**About this exercise**
Print the entries exactly; skip the pictures.

Stored data
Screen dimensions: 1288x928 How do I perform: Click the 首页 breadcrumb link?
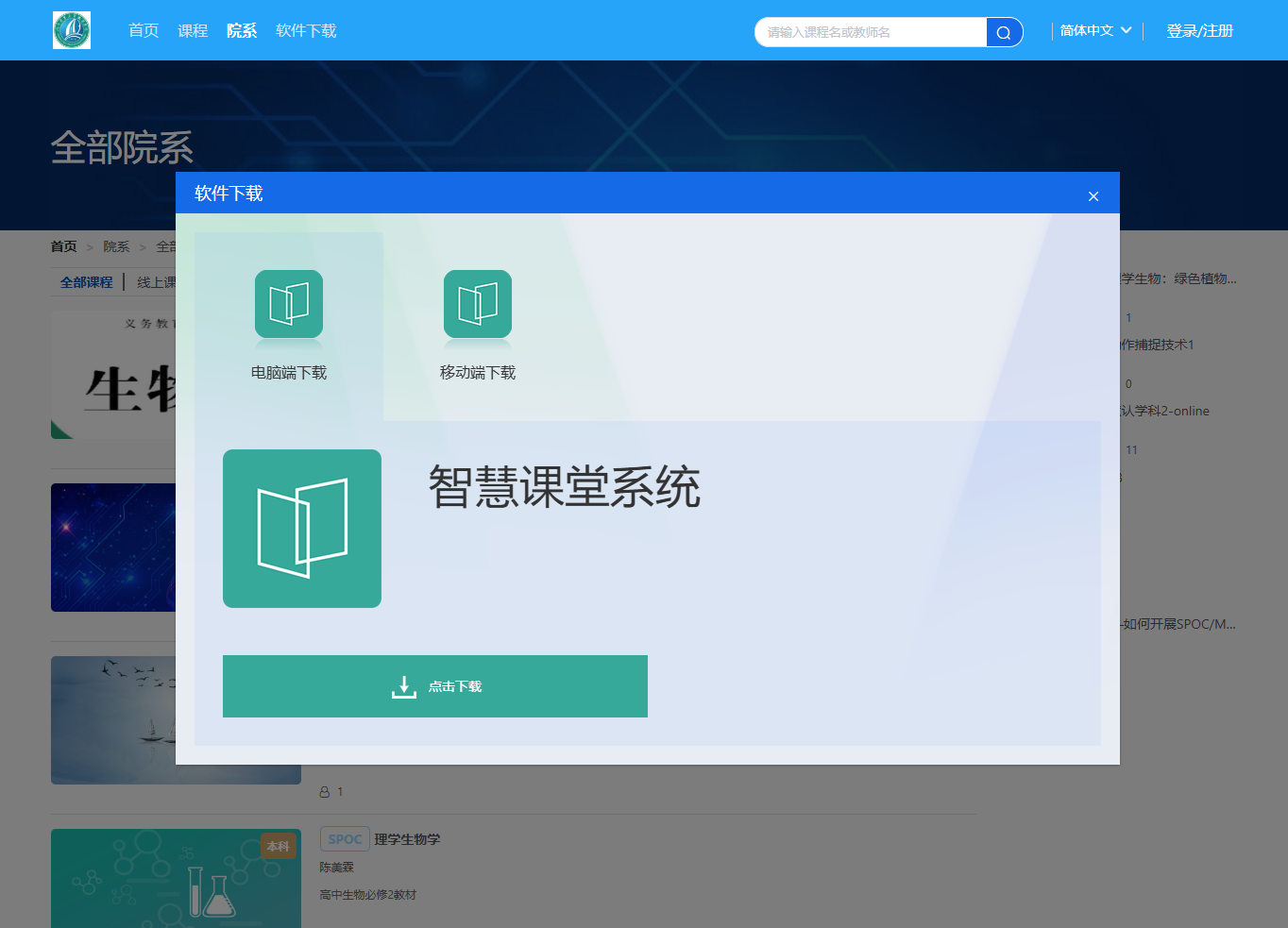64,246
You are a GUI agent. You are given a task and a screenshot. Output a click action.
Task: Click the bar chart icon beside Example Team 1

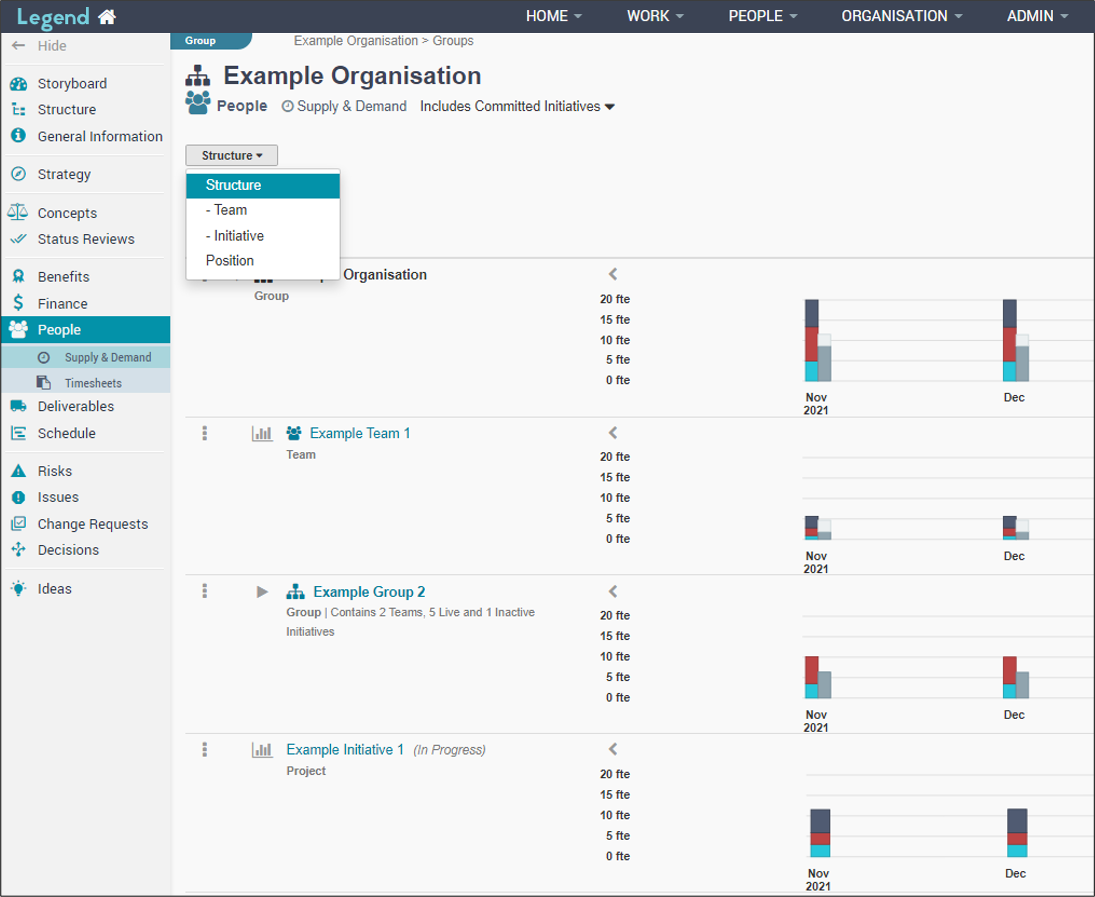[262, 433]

**Exercise result**
Screen dimensions: 1288x928 How do I perform: Click the 首页 breadcrumb link?
64,246
You are a GUI agent. You are given a task and a screenshot. Output a click action.
Task: Click the bar chart icon beside Example Team 1

[262, 433]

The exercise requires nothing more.